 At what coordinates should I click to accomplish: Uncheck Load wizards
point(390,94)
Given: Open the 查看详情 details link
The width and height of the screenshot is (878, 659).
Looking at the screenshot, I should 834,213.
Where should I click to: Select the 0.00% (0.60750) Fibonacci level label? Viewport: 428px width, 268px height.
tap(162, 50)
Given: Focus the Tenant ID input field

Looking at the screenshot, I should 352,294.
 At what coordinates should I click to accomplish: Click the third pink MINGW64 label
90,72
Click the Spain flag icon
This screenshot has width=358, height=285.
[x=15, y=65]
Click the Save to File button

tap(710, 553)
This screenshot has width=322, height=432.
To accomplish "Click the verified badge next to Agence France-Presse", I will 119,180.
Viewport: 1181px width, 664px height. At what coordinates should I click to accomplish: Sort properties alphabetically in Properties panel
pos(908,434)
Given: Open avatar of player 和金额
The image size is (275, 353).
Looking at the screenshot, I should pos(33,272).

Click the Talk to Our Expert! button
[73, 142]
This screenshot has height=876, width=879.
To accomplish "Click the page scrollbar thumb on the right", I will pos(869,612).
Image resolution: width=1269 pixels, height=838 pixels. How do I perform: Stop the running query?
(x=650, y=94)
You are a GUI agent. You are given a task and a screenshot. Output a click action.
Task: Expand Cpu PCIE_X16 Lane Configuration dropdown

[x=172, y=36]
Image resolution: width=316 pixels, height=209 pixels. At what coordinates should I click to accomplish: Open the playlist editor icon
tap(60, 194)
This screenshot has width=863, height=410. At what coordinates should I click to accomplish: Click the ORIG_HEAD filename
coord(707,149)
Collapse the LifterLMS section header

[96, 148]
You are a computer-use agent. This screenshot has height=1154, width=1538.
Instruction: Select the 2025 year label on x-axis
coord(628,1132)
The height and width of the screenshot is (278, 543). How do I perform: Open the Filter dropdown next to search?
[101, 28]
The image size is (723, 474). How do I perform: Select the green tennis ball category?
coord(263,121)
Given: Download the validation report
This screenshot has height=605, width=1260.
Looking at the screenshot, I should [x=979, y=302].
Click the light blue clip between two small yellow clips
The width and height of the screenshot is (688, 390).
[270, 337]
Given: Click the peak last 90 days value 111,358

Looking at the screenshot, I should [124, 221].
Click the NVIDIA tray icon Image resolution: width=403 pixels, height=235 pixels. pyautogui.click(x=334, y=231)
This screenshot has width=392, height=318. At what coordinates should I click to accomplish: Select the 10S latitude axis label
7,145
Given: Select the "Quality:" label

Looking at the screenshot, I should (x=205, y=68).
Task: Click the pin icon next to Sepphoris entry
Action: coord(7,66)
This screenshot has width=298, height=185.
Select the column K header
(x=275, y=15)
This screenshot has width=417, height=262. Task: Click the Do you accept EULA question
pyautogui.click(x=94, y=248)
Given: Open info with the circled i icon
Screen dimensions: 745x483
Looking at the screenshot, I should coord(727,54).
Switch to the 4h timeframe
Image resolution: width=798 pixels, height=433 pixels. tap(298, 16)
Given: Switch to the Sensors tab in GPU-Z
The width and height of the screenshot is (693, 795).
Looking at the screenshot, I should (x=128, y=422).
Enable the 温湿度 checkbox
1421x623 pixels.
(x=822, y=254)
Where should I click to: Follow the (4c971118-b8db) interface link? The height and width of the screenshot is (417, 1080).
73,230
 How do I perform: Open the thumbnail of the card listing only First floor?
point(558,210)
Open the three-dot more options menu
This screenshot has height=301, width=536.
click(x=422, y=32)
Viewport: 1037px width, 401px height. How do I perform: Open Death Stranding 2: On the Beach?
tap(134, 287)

┄┄┄┄┄┄┄┄┄┄

Try it> The records above need to be retyped exactly.

Response to the task>
 At what coordinates should I click to accomplish: Uncheck Load wizards
point(390,94)
Given: Open the 查看详情 details link
The width and height of the screenshot is (878, 659).
Looking at the screenshot, I should 834,213.
Where should I click to: Select the 0.00% (0.60750) Fibonacci level label? Viewport: 428px width, 268px height.
tap(162, 50)
Given: Focus the Tenant ID input field

Looking at the screenshot, I should 352,294.
 At what coordinates should I click to accomplish: Click the third pink MINGW64 label
90,72
Click the Spain flag icon
This screenshot has width=358, height=285.
[x=15, y=65]
Click the Save to File button

tap(710, 553)
This screenshot has width=322, height=432.
To accomplish "Click the verified badge next to Agence France-Presse", I will 119,180.
Viewport: 1181px width, 664px height. At what coordinates should I click to accomplish: Sort properties alphabetically in Properties panel
pos(908,434)
Given: Open avatar of player 和金额
The image size is (275, 353).
Looking at the screenshot, I should pos(33,272).

Click the Talk to Our Expert! button
[73, 142]
This screenshot has height=876, width=879.
To accomplish "Click the page scrollbar thumb on the right", I will pos(869,612).
Image resolution: width=1269 pixels, height=838 pixels. How do I perform: Stop the running query?
(x=650, y=94)
You are a GUI agent. You are given a task and a screenshot. Output a click action.
Task: Expand Cpu PCIE_X16 Lane Configuration dropdown

[x=172, y=36]
Image resolution: width=316 pixels, height=209 pixels. At what coordinates should I click to accomplish: Open the playlist editor icon
tap(60, 194)
This screenshot has width=863, height=410. At what coordinates should I click to accomplish: Click the ORIG_HEAD filename
coord(707,149)
Collapse the LifterLMS section header

[96, 148]
You are a computer-use agent. This screenshot has height=1154, width=1538.
Instruction: Select the 2025 year label on x-axis
coord(628,1132)
The height and width of the screenshot is (278, 543). How do I perform: Open the Filter dropdown next to search?
[101, 28]
The image size is (723, 474). How do I perform: Select the green tennis ball category?
coord(263,121)
Given: Download the validation report
This screenshot has height=605, width=1260.
Looking at the screenshot, I should [x=979, y=302].
Click the light blue clip between two small yellow clips
The width and height of the screenshot is (688, 390).
[270, 337]
Given: Click the peak last 90 days value 111,358

Looking at the screenshot, I should [124, 221].
Click the NVIDIA tray icon Image resolution: width=403 pixels, height=235 pixels. pyautogui.click(x=334, y=231)
This screenshot has width=392, height=318. At what coordinates should I click to accomplish: Select the 10S latitude axis label
7,145
Given: Select the "Quality:" label

Looking at the screenshot, I should (x=205, y=68).
Task: Click the pin icon next to Sepphoris entry
Action: coord(7,66)
This screenshot has width=298, height=185.
Select the column K header
(x=275, y=15)
This screenshot has width=417, height=262. Task: Click the Do you accept EULA question
pyautogui.click(x=94, y=248)
Given: Open info with the circled i icon
Screen dimensions: 745x483
Looking at the screenshot, I should coord(727,54).
Switch to the 4h timeframe
Image resolution: width=798 pixels, height=433 pixels. tap(298, 16)
Given: Switch to the Sensors tab in GPU-Z
The width and height of the screenshot is (693, 795).
Looking at the screenshot, I should (x=128, y=422).
Enable the 温湿度 checkbox
1421x623 pixels.
(x=822, y=254)
Where should I click to: Follow the (4c971118-b8db) interface link? The height and width of the screenshot is (417, 1080).
73,230
 How do I perform: Open the thumbnail of the card listing only First floor?
point(558,210)
Open the three-dot more options menu
This screenshot has height=301, width=536.
click(x=422, y=32)
Viewport: 1037px width, 401px height. How do I perform: Open Death Stranding 2: On the Beach?
tap(134, 287)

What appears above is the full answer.